Nicole Marion was inspired to design the NaughtOne Percy by the sinuous shapes of mid-century modern waiting room chairs. She started her own experimentations with form and found a chance to also express her love of contrasting materials. The result is a bold, graphic chair made of cool steel and immaculate upholstery with oversized surfaces for dramatic – or subtle – expressions of colour.

With over 65 graded-in fabric options and 16 standard colours for the frame, you can design the NaughtOne Percy to fit in anywhere. Go bold and bright to make a statement. Style it sober and subtle to blend in. But whether it’s office, reception, campus, or hotel one thing comes as standard: complete comfort.

PIPPIN

Pippin, designed for NaughtOne by Lucy Kurrein, is the moveable lounge chair with a playful cone-shaped silhouette and a comfortable cupped sit that encourages people to gather where they like and stay awhile when they do. Compact yet solid and stable, its hidden wheels and a fashion-inspired stap handle (both optional) make it easy to slide Pippin to where it’s needed. Move it, twist it, turn it – connecting has never been so much fun.

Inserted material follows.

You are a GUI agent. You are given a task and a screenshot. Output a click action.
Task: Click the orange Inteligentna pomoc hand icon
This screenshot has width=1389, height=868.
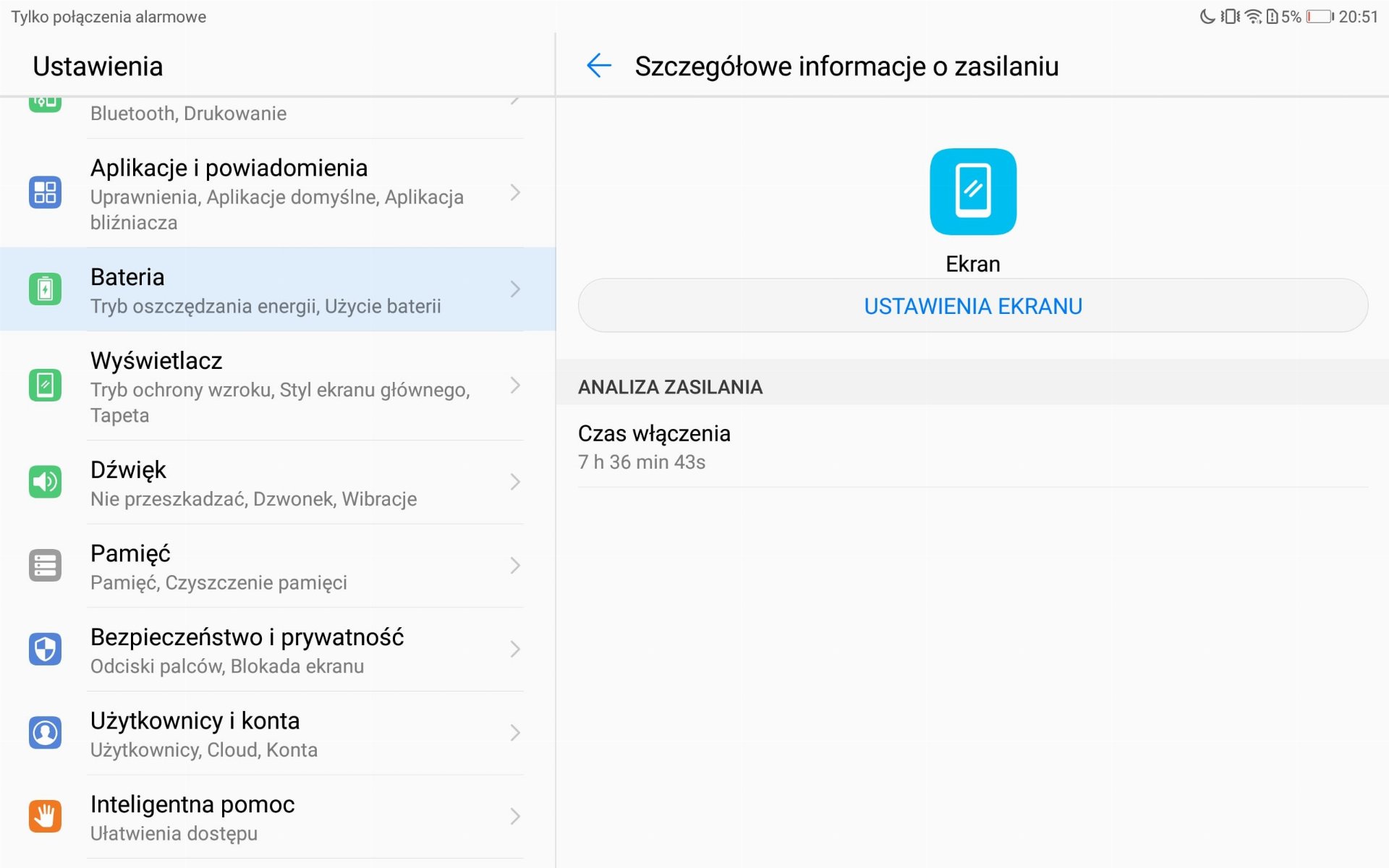(x=45, y=816)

The moveable Pippin lounge chair by NaughtOne is built for longevity but designed for sustainability. The zip on, zip off cover makes cleaning or reupholstering a cinch whilst its ingenious inner casing is free from glues so easy to disassemble at the end of its life. Not that you’ll be repurposing it anytime soon: as with all their products, NaughtOne stand behind the Pippin with their industry-leading ten-year warranty.

MORSE

Changing work patterns have highlighted how flexible the humble table needs be. These days it can be asked to host task work, meetings, conferences, schooling, coffee drinking and dining – sometimes all within the space of a day. The Morse Table System by NaughtOne is ready to meet the challenge, swiftly adapting to need with spacious surfaces, flexible configurations and a useful collection of dot-dash accessories. Humble just became heroic.

The Morse Table System, designed for NaughtOne by John Tree, just refuses to be categorised. In an airport it’s a bar-height surface for checking in on emails between flights. In a design studio it’s a canvas for collaboration, mind-mapping and creativity. And on campus it’s a supportive space for study, research and learning.